Inhibition of Lewis Lung Carcinoma Growth by Toxoplasma gondii through Induction of Th1 Immune Responses and Inhibition of Angiogenesis.
10.3346/jkms.2007.22.S.S38
- Author:
Ju Ock KIM
1
;
Sung Soo JUNG
;
Sun Young KIM
;
Tae Yun KIM
;
Dae Whan SHIN
;
Jae Ho LEE
;
Young Ha LEE
Author Information
1. Department of Internal Medicine, College of Medicine, Chungnam National University, Daejeon, Korea.

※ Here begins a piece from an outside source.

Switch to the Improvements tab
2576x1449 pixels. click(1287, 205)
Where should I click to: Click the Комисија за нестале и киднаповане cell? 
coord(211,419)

- Publication Type:Original Article ; In Vitro ; Research Support, Non-U.S. Gov't
- Keywords:
Toxoplasma gondii, Immunotherapy;
Lewis Lung Carcinoma;
Antitumor;
Antiangiogenesis
- MeSH:
Animals;
Base Sequence;
CD4-Positive T-Lymphocytes/immunology;
CD8-Positive T-Lymphocytes/immunology;
Carcinoma, Lewis Lung/blood supply/genetics/immunology/*therapy;
Cell Line, Tumor;
Cytotoxicity, Immunologic;
DNA Primers/genetics;
Female;
Immunoglobulin G/blood;
Immunotherapy/*methods;
Interferon-gamma/genetics;
Mice;
Mice, Inbred C57BL;
Neovascularization, Pathologic;
RNA, Messenger/genetics/metabolism;
Th1 Cells/*immunology;
Toxoplasma/*immunology
- From:Journal of Korean Medical Science
2007;22(Suppl):S38-S46
- CountryRepublic of Korea
- Language:English
-
Abstract:
Toxoplasma gondii is an obligate intracellular protozoan parasite that induces antitumor activity against certain types of cancers. However, little information is available regarding the immunologic mechanisms that regulate these effects. For this purpose, C57BL/6 mice were administered either the T. gondii Me49 strain orally or Lewis lung carcinoma (LLC) cells intramuscularly. Survival rates, tumor size, histopathology, and immune responses were determined for each group, and angiogenesis was evaluated by in vivo Matrigel plug assay. Toxoplasma-infected (TG-injected) mice survived the entire experimental period, whereas cancer cell-bearing (LLC-injected) mice died within six weeks. Mice injected with both T. gondii and cancer cells (TG/LLC-injected group) showed significantly increased survival rates, CD8+ T-cell percentages, IFN-gamma mRNA expression levels, serum IgG2a titers, and CTL responses as compared to the LLC-injected mice. In addition, angiogenesis in the TG/LLC-injected mice was notably inhibited. These effects in TG/LCC-injected mice were similar or were increased by the addition of an adjuvant, Quil-A. However, TG/LLC-injected mice showed decreased percentages of CD4+ and CD8+ T cells, IFN-gamma mRNA expression levels, and serum IgG1 and IgG2a titers as compared to TG-injected mice. Taken together, our results demonstrate that T. gondii infection inhibits tumor growth in the Lewis lung carcinoma mouse model through the induction of Th1 immune responses and antiangiogenic activity.